Bruno camina a mi lado; ahora con ambas manos dentro de los bolsillos de los vaqueros que se puso antes de salir del apartamento.
—Gracias —digo y sueno más afectada de lo que espero.
Silencio.
—¿Por qué?
—Por haberle dicho que eras mi novio.
Clavo mis ojos en él justo a tiempo para verlo relamerse los labios con la lengua.
Se encoge de hombros.
—Es tu exnovio, ¿no es así? —dice, pero ni siquiera me deja responder, ya que continúa—: Te escuché llamarle como él. —Hace una pequeña pausa—. Supuse, al verte así de rígida y al escucharte llamarle por su nombre, que la estabas pasando mal. Por eso lo hice.
Trago el nudo que ha comenzado a formarse en mi garganta.
—Gracias —apenas puedo pronunciar, pero él ya está haciendo un gesto para restarle importancia.
Caminamos en silencio hasta donde ha aparcado su vehículo y, luego de abrirme la puerta del copiloto, se instala en su lugar a mi lado para conducir hacia el pent-house.
Ninguno de los dos habla mientras encausamos en una de las avenidas principales de la ciudad; esa que nos lleva hasta el fraccionamiento donde el edificio se encuentra. Tampoco lo hacemos cuando nos detenemos en una gasolinera a llenar el tanque del vehículo.
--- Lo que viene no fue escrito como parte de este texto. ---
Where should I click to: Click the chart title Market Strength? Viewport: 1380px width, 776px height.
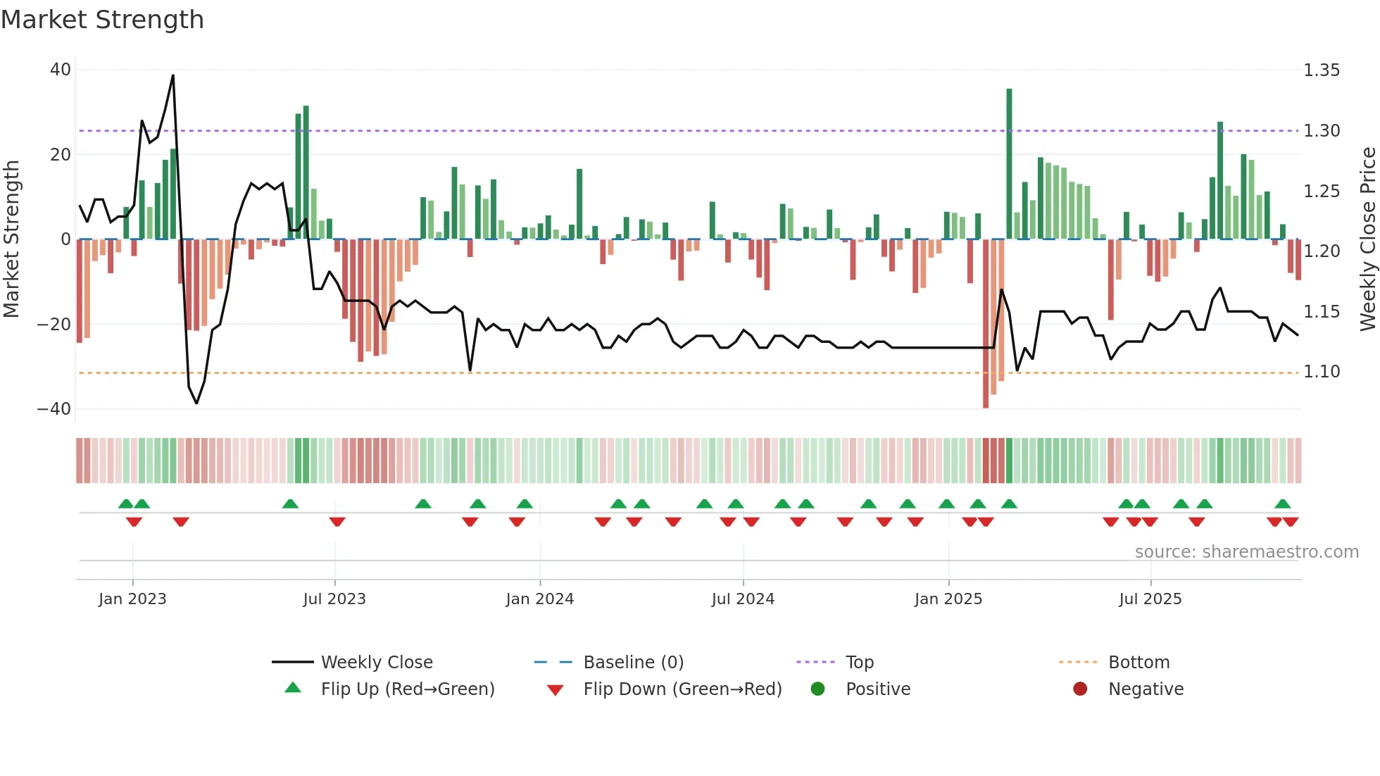click(102, 20)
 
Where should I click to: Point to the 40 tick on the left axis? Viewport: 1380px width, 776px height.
click(61, 70)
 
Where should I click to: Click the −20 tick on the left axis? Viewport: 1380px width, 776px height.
click(54, 325)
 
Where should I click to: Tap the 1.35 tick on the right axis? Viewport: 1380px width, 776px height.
click(1322, 70)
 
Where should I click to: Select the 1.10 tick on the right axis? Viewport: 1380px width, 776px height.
click(1322, 372)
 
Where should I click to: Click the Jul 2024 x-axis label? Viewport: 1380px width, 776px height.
click(743, 599)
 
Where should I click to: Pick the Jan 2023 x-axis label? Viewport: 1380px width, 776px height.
click(132, 599)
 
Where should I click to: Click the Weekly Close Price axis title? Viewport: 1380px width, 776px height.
click(1367, 239)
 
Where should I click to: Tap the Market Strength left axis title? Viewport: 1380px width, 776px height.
click(12, 239)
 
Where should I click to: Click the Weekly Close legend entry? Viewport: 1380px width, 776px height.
click(377, 663)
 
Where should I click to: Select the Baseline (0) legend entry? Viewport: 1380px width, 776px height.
click(634, 663)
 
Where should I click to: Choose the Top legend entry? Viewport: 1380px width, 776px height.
click(860, 663)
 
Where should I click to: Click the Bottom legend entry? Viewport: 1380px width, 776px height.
click(1138, 663)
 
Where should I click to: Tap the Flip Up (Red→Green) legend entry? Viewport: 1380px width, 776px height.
click(408, 689)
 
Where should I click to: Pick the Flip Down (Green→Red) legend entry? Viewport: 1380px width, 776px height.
click(682, 689)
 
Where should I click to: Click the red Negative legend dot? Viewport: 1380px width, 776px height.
click(1080, 689)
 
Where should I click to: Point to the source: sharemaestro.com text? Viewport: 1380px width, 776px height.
click(1246, 552)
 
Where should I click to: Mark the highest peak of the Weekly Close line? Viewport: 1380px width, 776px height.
click(173, 75)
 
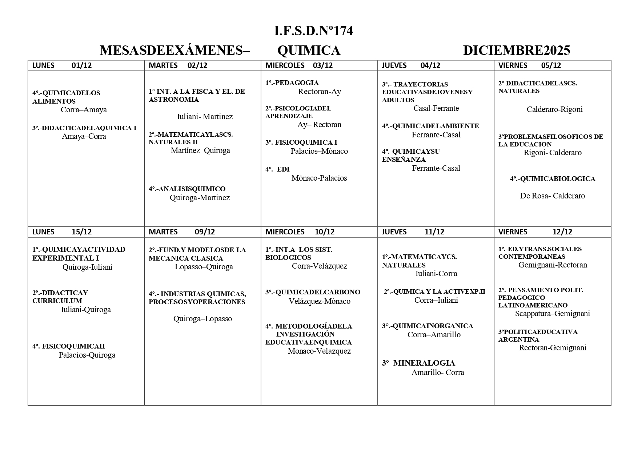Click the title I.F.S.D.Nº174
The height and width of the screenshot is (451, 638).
point(313,31)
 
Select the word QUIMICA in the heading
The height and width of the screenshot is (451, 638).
point(309,51)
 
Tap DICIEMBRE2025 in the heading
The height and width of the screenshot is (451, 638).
point(517,51)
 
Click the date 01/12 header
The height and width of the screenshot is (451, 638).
point(82,65)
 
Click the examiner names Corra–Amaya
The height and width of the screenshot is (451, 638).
point(84,110)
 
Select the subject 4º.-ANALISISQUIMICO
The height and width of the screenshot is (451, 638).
point(187,189)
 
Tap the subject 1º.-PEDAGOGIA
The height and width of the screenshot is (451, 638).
point(292,83)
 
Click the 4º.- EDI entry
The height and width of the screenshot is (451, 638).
point(277,169)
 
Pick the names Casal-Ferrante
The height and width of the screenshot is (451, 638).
point(436,108)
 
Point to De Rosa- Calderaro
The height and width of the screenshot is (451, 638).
point(552,196)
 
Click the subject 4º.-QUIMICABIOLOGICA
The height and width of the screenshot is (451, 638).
point(553,179)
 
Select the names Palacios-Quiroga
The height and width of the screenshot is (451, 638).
point(87,355)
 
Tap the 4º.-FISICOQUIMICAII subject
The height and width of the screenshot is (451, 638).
point(68,346)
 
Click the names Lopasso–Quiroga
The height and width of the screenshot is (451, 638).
point(204,267)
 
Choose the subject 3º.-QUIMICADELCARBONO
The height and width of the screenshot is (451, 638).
point(313,292)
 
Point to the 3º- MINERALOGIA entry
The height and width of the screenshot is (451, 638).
point(418,363)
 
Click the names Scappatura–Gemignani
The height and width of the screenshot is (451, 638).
point(552,314)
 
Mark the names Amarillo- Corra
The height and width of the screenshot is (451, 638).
point(438,373)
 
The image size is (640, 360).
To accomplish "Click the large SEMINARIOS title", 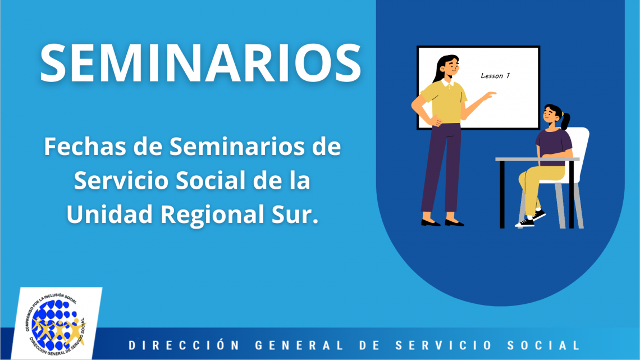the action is (200, 63).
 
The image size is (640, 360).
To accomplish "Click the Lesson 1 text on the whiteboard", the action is (495, 75).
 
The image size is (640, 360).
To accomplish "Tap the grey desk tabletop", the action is (537, 159).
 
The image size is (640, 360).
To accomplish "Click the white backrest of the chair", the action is (579, 154).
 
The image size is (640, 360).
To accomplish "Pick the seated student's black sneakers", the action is (531, 219).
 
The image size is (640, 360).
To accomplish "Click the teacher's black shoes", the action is (442, 223).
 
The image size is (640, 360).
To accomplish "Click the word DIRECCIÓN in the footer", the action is (184, 345).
No es hasta que viramos hacia una calle poco transitada, que Bruno dice:
—¿Sabes en qué pensaba?
Medio distraída —y medio ansiosa—, lo miro.
—¿En qué?
—En que, si voy a fingir que soy tu novio delante de la gente que te incomoda —se moja los labios—, voy a tener que armar un personaje. —Me regala una mirada rápida y socarrona—. Ya sabes... Propósitos histriónicos.
Parpadeo unas cuantas veces, confundida.
—Se me ocurre que a tu novio ficticio le guste el fútbol, el buen rock y el tequila. —Sonríe—. Que beba cerveza los domingos con tu padre y que sea un cursi de mierda, porque así te gustan, ¿no?: Cursis de mierda.
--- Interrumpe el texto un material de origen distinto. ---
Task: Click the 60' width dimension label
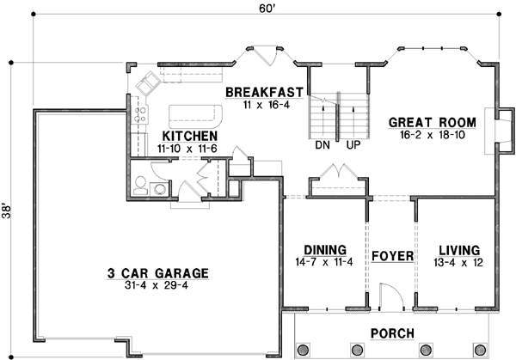click(x=267, y=8)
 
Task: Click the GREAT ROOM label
click(x=427, y=121)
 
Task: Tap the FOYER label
click(x=392, y=256)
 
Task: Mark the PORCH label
click(x=393, y=333)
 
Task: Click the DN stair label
click(x=322, y=146)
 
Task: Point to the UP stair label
click(x=352, y=146)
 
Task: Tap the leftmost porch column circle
click(x=302, y=349)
Entorno los ojos, medio indignada e intrigada por todo lo que dice.
—Se me ocurre, también, que tu novio ficticio podría no ser del todo un pelele, y podría tener otro tipo de gustos... —Se detiene en un alto de disco y me mira. Un escalofrío entero me recorre cuando noto cuán oscurecida tiene la mirada—. Ver a su novia jugar con eso que guarda en una caja dentro del armario, por ejemplo.
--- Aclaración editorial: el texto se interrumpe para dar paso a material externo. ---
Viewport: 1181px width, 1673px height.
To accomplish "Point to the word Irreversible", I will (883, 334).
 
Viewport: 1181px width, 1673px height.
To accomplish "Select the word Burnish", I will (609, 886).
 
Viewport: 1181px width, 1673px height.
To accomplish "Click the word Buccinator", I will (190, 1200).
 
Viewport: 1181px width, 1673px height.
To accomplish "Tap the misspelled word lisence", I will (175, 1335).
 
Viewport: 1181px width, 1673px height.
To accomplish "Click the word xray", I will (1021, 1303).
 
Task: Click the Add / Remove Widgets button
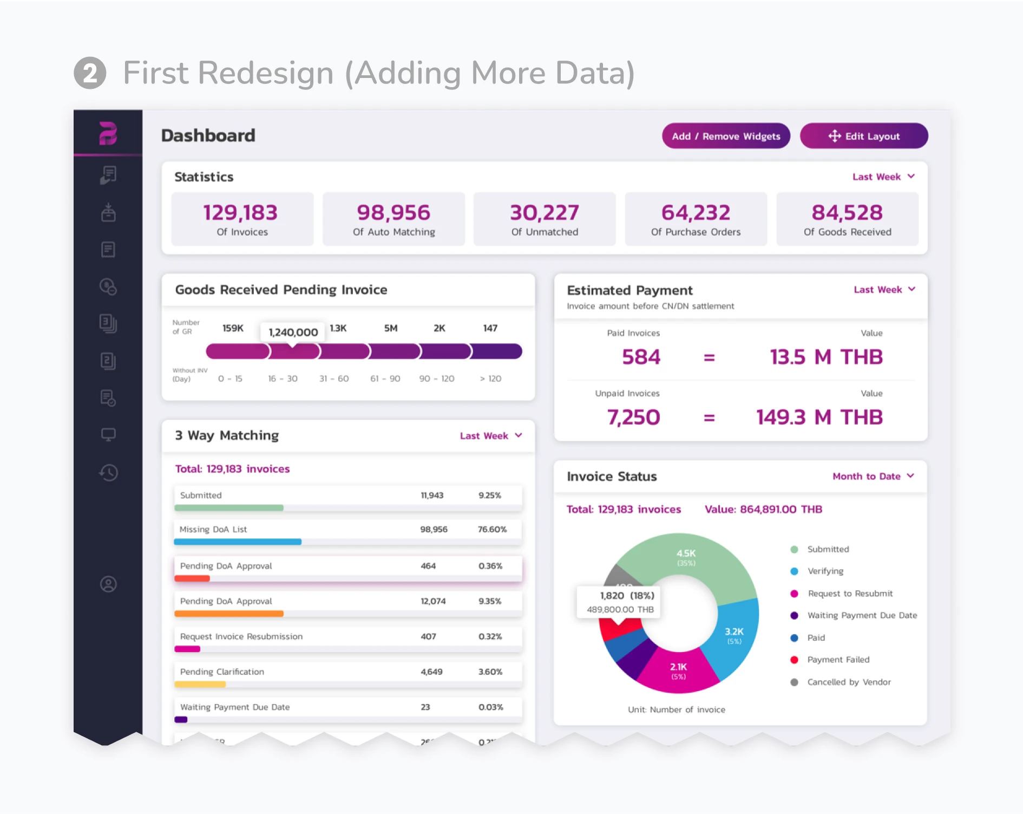coord(726,136)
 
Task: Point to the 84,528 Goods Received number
coord(847,213)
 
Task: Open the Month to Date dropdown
coord(873,476)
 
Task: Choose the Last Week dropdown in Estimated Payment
coord(883,290)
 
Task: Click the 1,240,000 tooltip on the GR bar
coord(293,332)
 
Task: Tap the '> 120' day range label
coord(490,379)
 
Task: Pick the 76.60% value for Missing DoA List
coord(492,529)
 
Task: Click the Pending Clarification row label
coord(222,672)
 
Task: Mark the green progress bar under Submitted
coord(229,508)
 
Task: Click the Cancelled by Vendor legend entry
coord(849,682)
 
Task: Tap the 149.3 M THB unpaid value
coord(819,417)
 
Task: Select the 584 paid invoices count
coord(641,357)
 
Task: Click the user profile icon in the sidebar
coord(108,584)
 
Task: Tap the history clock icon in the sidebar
coord(108,473)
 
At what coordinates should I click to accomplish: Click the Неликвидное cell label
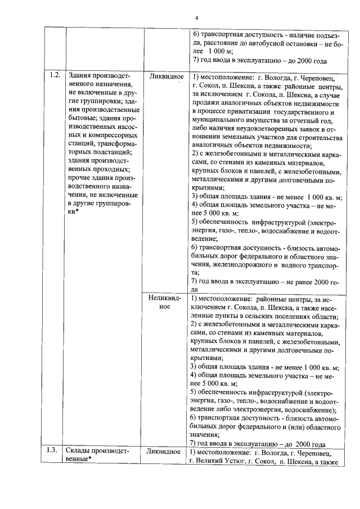click(x=164, y=303)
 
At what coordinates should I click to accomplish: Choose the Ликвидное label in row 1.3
click(x=164, y=452)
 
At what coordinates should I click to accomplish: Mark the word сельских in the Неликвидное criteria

Un nudo de anticipación se me instala en el estómago y aprieto la mandíbula ante la imagen que me viene a la cabeza.
—Se me ocurre, incluso, que su novia podría disfrutarlo mucho si lo intentara. —El tono ronco y bajo que utiliza me hace líquido los músculos y yo solo puedo pensar en él y en mí... Y en el pequeño vibrador que puedo sostener contra mi...
Maldita.
Sea.
—Se me ocurre que, quizás a ella le gustaría intentarlo —digo, con un hilo de voz y una sonrisa lasciva se desliza en sus preciosos labios mullidos.
La bocina de un auto nos hace saltar en nuestros lugares y, mientras Bruno nos pone en marcha una vez más, lo escucho mascullar una palabrota.
Luego, cuando vira de nuevo en dirección a la siguiente avenida que debemos tomar, me echa un vistazo para decir:
—No sabes cuántas jodidas ganas tengo de llegar a casa.
Una carcajada ansiosa se me escapa y él, luego de balbucear un juramento que me hace reír un poco más, se enfoca en el camino.